I have to let it happen.  Even if it happens wrong.  I have to write the story even if the first time, the boy and girl fall in love and break apart and fall in love again just because I like that idea.  Even if it’s inherently cliched.  Because maybe that’s just what happens and we can only tell it better if we tell it once and hear the sour notes, the soft patches, the places where truth doesn’t ring true.  A story never committed to paper can’t go wrong, but the boy and the girl want to fall in love.  They do, and walking to meet one another before being deleted, before hitting a gap, before being reset into new indifference has left them gunshy and aggravated.

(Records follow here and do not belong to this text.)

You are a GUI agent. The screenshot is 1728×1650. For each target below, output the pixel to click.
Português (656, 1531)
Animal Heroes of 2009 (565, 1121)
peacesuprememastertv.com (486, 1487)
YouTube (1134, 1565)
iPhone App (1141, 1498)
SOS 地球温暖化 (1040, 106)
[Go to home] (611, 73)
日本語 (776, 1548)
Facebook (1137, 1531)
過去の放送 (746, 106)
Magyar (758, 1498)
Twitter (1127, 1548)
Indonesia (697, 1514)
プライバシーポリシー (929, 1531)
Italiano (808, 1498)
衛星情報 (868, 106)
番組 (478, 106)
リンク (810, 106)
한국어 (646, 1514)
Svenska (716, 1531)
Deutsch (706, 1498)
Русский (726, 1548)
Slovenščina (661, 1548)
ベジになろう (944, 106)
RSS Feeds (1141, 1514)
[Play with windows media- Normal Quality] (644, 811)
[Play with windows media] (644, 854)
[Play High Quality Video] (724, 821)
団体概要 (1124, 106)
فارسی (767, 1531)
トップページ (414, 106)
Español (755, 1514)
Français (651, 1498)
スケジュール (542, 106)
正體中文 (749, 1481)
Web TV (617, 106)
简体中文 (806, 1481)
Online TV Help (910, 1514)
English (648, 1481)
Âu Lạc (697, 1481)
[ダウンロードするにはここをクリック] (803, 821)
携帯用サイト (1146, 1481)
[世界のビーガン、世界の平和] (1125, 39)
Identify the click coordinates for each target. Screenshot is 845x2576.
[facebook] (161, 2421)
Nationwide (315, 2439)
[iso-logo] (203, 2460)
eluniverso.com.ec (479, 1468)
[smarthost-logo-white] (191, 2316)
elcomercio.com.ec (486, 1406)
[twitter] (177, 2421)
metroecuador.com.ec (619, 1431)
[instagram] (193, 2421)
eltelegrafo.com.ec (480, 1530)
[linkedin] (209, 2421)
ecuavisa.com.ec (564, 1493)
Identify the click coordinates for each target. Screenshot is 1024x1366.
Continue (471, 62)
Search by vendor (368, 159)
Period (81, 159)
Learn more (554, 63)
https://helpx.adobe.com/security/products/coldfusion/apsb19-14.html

Why can’t we just let them sing the wrong lyrics, take the wrong steps, wear the wrong clothes to the ball?  Why can’t we let them go?

Sunday nights are the minor gateways of the year, the lesser arcana, that divine our fortunes in the diurnal, the blase, tell our fabliau.  We are both creatures of the great and the small, on every level, we have these shared parts, both necessary, both in tandem, disparate but symbiotic.

My cousin sent us a letter, now we are on the list of those who will know about the progress and outcome of my aunt’s surgery and she’s informed us all in eloquent detail about what is to come.  Sometimes I think about the end.  Mine, I suppose, though I feel I have enough anarchy in this head of mine to dwell too very long on morbid thoughts.  I think about my uncle, my father’s brother, in a medically-induced coma, this kind soul that might suddenly need all of us after staying in his own space for so long.  I remember being a girl, hearing that he had depression, not knowing what that meant, or him at all, really and asking my parents if I could send him a card.  I think I did.  I hope I actually wrote it and sent it.  Regardless, Monday comes.